Friday, January 1, 2010

Constants To Functions

The better title would be "How to simulate Eagerness Lazily." But then, there's no solution yet.

The question is how in a lazy LCi calculus it is enforced that a call is strict in it's arguments. The answer, just doodling here, might be to shift the meaning of constants such that they are applied to the calls, i.e. constants are functions, under lazy reduction. A bit dirty, since constants and calls are seen as separate entities -have different semantics- under different rewrite strategies.

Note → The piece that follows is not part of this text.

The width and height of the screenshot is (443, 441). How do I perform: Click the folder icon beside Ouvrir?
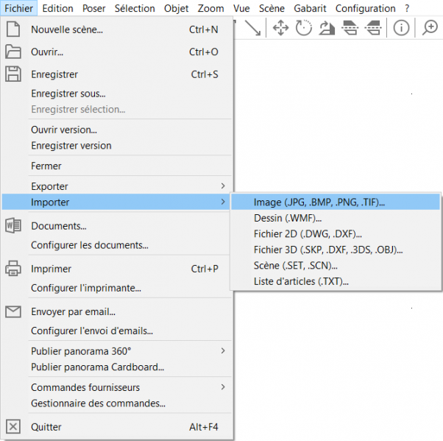pyautogui.click(x=13, y=52)
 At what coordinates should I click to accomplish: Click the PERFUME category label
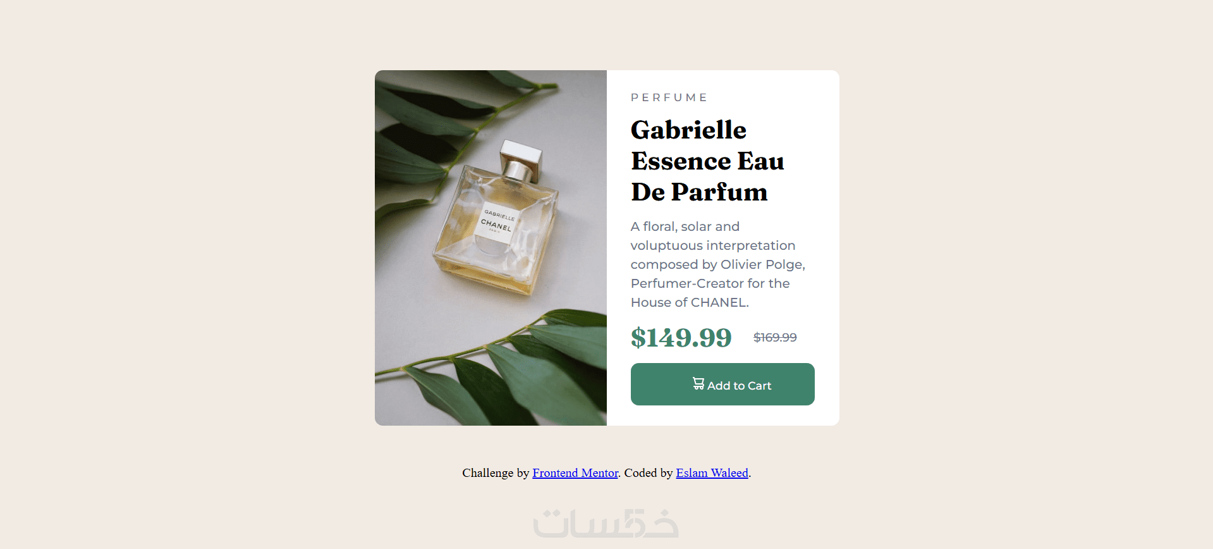tap(669, 97)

Thus, 'print (1 + 2) * 3' would be compiled to '((((2 1) +) 3) *) print,' where a bold emphasized constant denotes a lazy constant. It would reduce the following way:

    ((((2 1) +) 3) *) print
→  {reduce 2 1 to F, F expects a function taking two integers} 
    (((F +) 3) *) print
→  {reduce F + to 3}
     ((3 3) *) print
→  {reduce 3 3 to G}
     (G *) print
→  {reduce G * to 9}
     9 print

Ah well, reverse polish on a stack machine. Guess if you would know LC/ Haskell better than me this would be a standard technique. Or, should it be: '((((2 +) 1) *) 3) print'?

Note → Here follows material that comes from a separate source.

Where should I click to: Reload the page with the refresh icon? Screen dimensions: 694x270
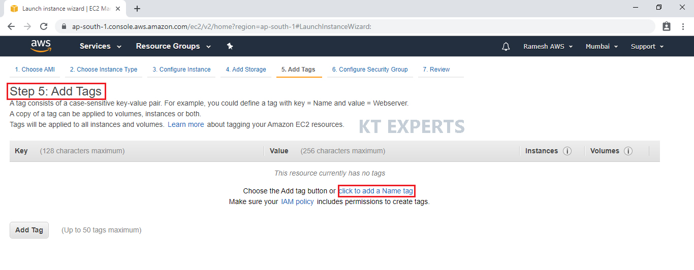tap(44, 26)
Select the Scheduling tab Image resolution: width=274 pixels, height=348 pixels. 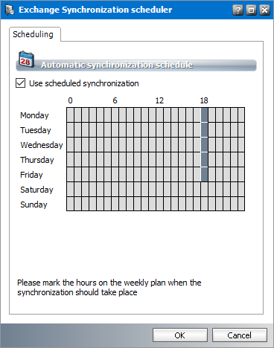[x=33, y=34]
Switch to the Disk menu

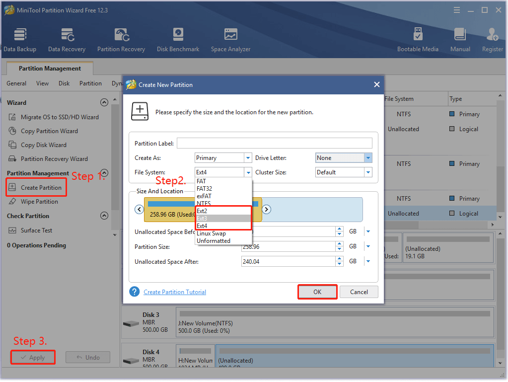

It breaks, for now, but the answer is somewhere there, I guess. Is '((1 2) +) (( 1 2) +) *' valid? Or, can you assume it would just never be generated? When an argument is fully reduced, swap the next argument to head position? Can you guarantee that a swap is the last thing to do lazily? It might just be impossible? I need a book...

The central idea: make arguments functions, evaluate arguments first, swap each argument with the next argument when it is reduced.

010210: I am pretty sure I am reinventing the encoding of integers in LC here, or something close to it. Just use those, or a more concrete representation, and make a call continue by evaluating the next call could be sufficient.